Some Canadian business leaders have expressed worry over Trump’s promise to introduce a universal 10 per cent tariff on all American imports.

A Canadian Chamber of Commerce report released last month suggested those tariffs would shrink the Canadian economy, resulting in around $30 billion per year in economic costs.

More than 77 per cent of Canadian exports go to the U.S.

Canada’s manufacturing sector faces the biggest risk should Trump push forward on imposing broad tariffs, said Canadian Manufacturers and Exporters president and CEO Dennis Darby. He said the sector is the “most trade-exposed” within Canada.

“It’s in the U.S.’s best interest, it’s in our best interest, but most importantly for consumers across North America, that we’re able to trade goods, materials, ingredients, as we have under the trade agreements,” Darby said in an interview.
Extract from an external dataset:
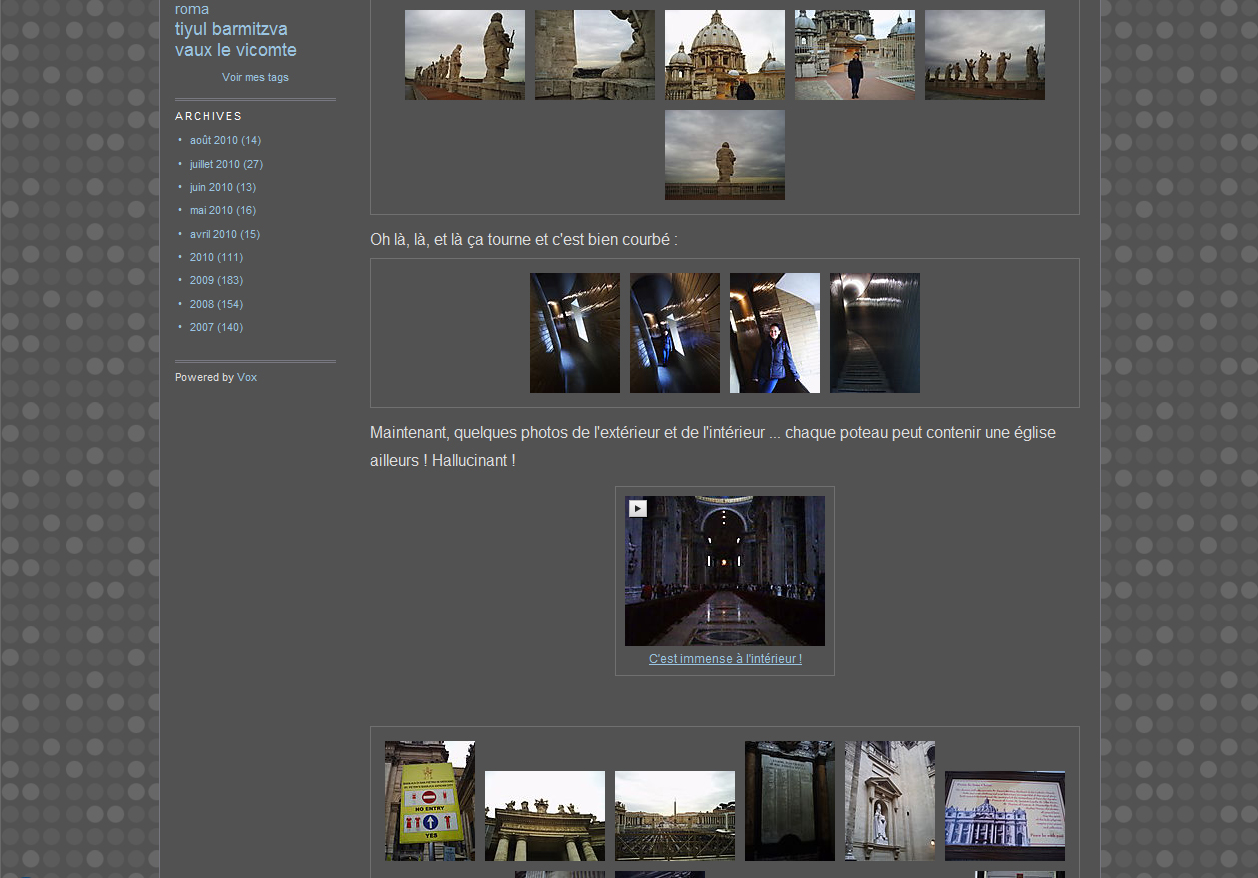This screenshot has height=878, width=1258.
Task: Open the 2009 yearly archive
Action: tap(202, 280)
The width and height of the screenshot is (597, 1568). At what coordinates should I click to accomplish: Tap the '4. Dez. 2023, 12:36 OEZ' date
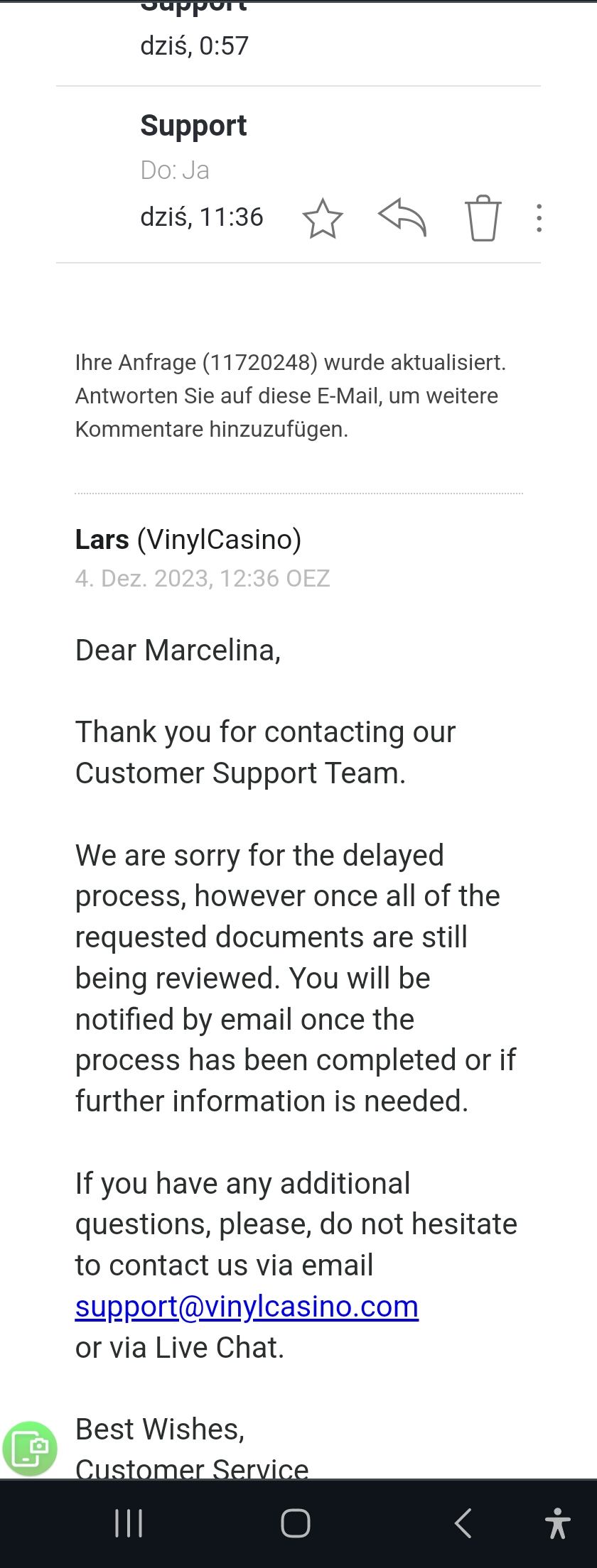203,579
“It’s a more complex or complicated outcome than it would have been with the Democrats, but we’ve had to deal with this before and we’re going to do our best to deal with it again.”

American economists have also warned Trump’s plan could cause inflation and possibly a recession, which could have ripple effects in Canada.

It’s consumers who will ultimately feel the burden of any inflationary effect caused by broad tariffs, said Darby.

“A tariff tends to raise costs, and it ultimately raises prices, so that’s something that we have to be prepared for,” he said.

“It could tilt production mandates. A tariff makes goods more expensive, but on the same token, it also will make inputs for the U.S. more expensive.”

A report last month by TD economist Marc Ercolao said research shows a full-scale implementation of Trump’s tariff plan could lead to a near-five per cent reduction in Canadian export volumes to the U.S. by early-2027, relative to current baseline forecasts.

Retaliation by Canada would also increase costs for domestic producers, and push import volumes lower in the process.

“Slowing import activity mitigates some of the negative net trade impact on total GDP enough to avoid a technical recession, but still produces a period of extended stagnation through 2025 and 2026,” Ercolao said.

Since the Canada-United States-Mexico Agreement came into effect in 2020, trade between Canada and the U.S. has surged by 46 per cent, according to the Toronto Region Board of Trade.

With that deal is up for review in 2026, Canadian Chamber of Commerce president and CEO Candace Laing said the Canadian government “must collaborate effectively with the Trump administration to preserve and strengthen our bilateral economic partnership.”

“With an impressive $3.6 billion in daily trade, Canada and the United States are each other’s closest international partners. The secure and efficient flow of goods and people across our border … remains essential for the economies of both countries,” she said in a statement.

“By resisting tariffs and trade barriers that will only raise prices and hurt consumers in both countries, Canada and the United States can strengthen resilient cross-border supply chains that enhance our shared economic security.”